Much rather get out some craft stuff and make some winter decorations, do some baking, and get them excited that way. Beside the point I suppose, but it also sounds very much like it's for social media.

If she's not working then she's either very good with money or going into debt to do it. No point focusing on it though, it's her life and not yours. Would you even want to do half of these things?

MerryMaker · 23/12/2024 02:01

Sounds like my sister. My parents paid for nearly all her children's clothes and gifts.

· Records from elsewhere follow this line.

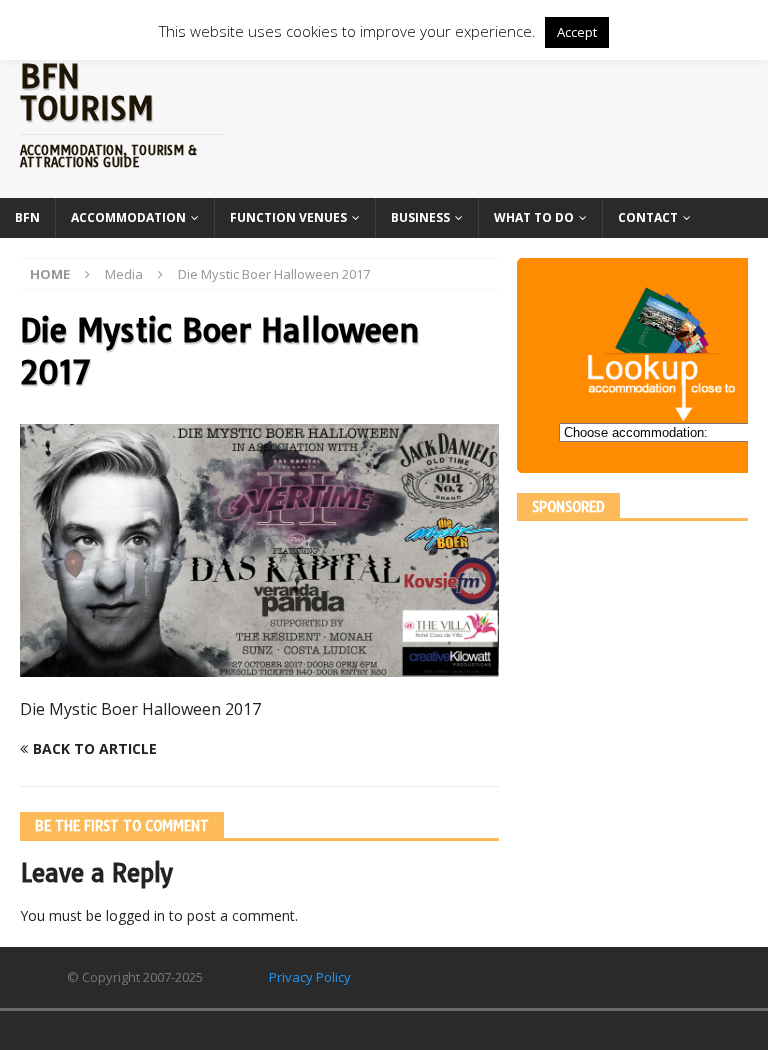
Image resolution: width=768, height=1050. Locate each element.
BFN (27, 217)
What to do (534, 217)
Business (420, 217)
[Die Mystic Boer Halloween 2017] (259, 664)
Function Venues (288, 217)
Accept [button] (577, 32)
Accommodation (128, 217)
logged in (135, 915)
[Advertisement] (642, 666)
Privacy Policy (310, 977)
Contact (648, 217)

Guest100 · 23/12/2024 02:56

I think some people see others do this stuff on social media, so they feel they have to compete and post every single thing they do. This just creates a cycle of wasted money and overwhelmed kids. I have a friend who has serious FOMO. Has to do everything and has to have everything and it’s all posted on sm. All because she saw someone else posting it on facebook. I don’t post on facebook and she gets upset if I take my kids to something and don’t invite her, as her kids missed out. But if I invite her to something her kids make the day miserable. Nothing is special for them. If I look at her Facebook page Christmas Day she will have a photo of her Christmas tree with at least 100 gifts under it, then a photo of every single present being opened. She ends up selling most of the toys down the track on marketplace.
So don’t feel jealous, be glad you don’t try to keep up with the jonses.

Jingleberryalltheway · 23/12/2024 03:02

It doesn’t sound like you’re comparing. It sounds like you’re judging.

ASimpleLampoon · 23/12/2024 05:38

Are you also envious of her debts?

Betsybee88 · 23/12/2024 05:47

Comparison is the theft of joy! So you are unreasonable for doing that to yourself.

As for days out I know a lot of people will ask for annual passes etc for their kids for presents rather than a physical present. You can normally get really good deals if you buy at the right time.

Balloon arches and character balloons ect you can do yourself with a trip to the pound shop and a card shop for about £10, I think even shein do a DIY balloon arch for pennies.

She might be banging everything on credit or not paying her day to day bills.
You can't really make judgement without knowing the bigger picture tbh.

buttonousmaximous · 23/12/2024 06:03

Ahh lovely a Christmas benefits bashing post to remind us what scum they are 🙄

Don't worry about other people situation focus on your own. If you can stop you have a few options-

1, ask for tips
2, stop being friends
3, unfollow/mute on sm

Rainingandlookslikeitwillneverstop · 23/12/2024 08:34

Comparison is the thief of joy.

you do you - what you can afford, what gives you and your kid pleasure - let her do her thing and don’t waste energy in jealousy or envy.